Office of the Information Commissioner of Canada

http://www.oic-ci.gc.ca/eng/inv-inv_not-inv-sum-som-inv-not_sum_2001-2002_8.aspx

The Flip Side of the Coin

Background

A taxpayer requested copies of sections of a manual used by officials of Canada Customs and Revenue Agency (CCRA) to determine matters relating to the non-resident and deemed-resident assessment sections of the Income Tax Act. The manual, known as T.O.M. (Taxation Operations Manual), contains policies and procedures for applying and enforcing the Income Tax Act. In response, CCRA disclosed some of the requested information but exempted much of it on the grounds that disclosure could be prejudicial to the enforcement of the Income Tax Act.

The requester was unsatisfied with this response. He was of the view that the policies, methods and procedures employed by CCRA officials, in determining the residency of an individual for income tax purposes, should not be secret. Consequently, he complained to the Information Commissioner as follows:

“- I have a right to know what the rules are, the actual rules not the published ones and, just as importantly, how they will be applied.”

Legal Issue

May paragraph 16(1)(c) of the Act – the law enforcement exemption – be relied on to keep secret information which individuals need to know in order to properly understand, and comply with, the Income Tax Act?

For its part, CCRA explained that its residency determination process involves considering information about an individual’s “ties” to Canada or to other countries. These ties are categorized as “primary” and “secondary” and, residency will be determined based on the number and combination of “ties”. However, CCRA maintained that, were it to disclose the number and nature of these “ties”, individuals could “manipulate the system – to avoid paying Canadian income tax”.

On the other hand, the taxpayer/ requester argued that he could not properly arrange his affairs or challenge CCRA’s determination rulings without having access to the rules of the game. Indeed, the taxpayer expressed concern that secrecy fostered a “shifting sand” of rules which could be turned against the taxpayer at any time.

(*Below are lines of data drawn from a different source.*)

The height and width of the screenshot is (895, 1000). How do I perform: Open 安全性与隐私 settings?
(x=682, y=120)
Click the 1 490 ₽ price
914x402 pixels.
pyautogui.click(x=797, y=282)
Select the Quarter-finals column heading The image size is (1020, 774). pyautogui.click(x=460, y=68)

The Information Commissioner formed the view that Canadians should know the “rules of the game”. He concluded that the institution’s fear, that the taxpayer could manipulate the system, is outweighed by the concern that secrecy could allow the system to manipulate taxpayers. In the commissioner’s view, this type of secrecy was not what Parliament intended to protect when it enacted paragraph 16(1)(c) of the Access to Information Act.

After reflecting upon the commissioner’s concerns, CCRA decided to release most of the previously withheld information. Within the T.O.M.’s, however, there are income thresholds or tolerances which guide CCRA’s enforcement actions. Disclosure of these, according to CCRA, would impede its enforcement of the Income Tax Act.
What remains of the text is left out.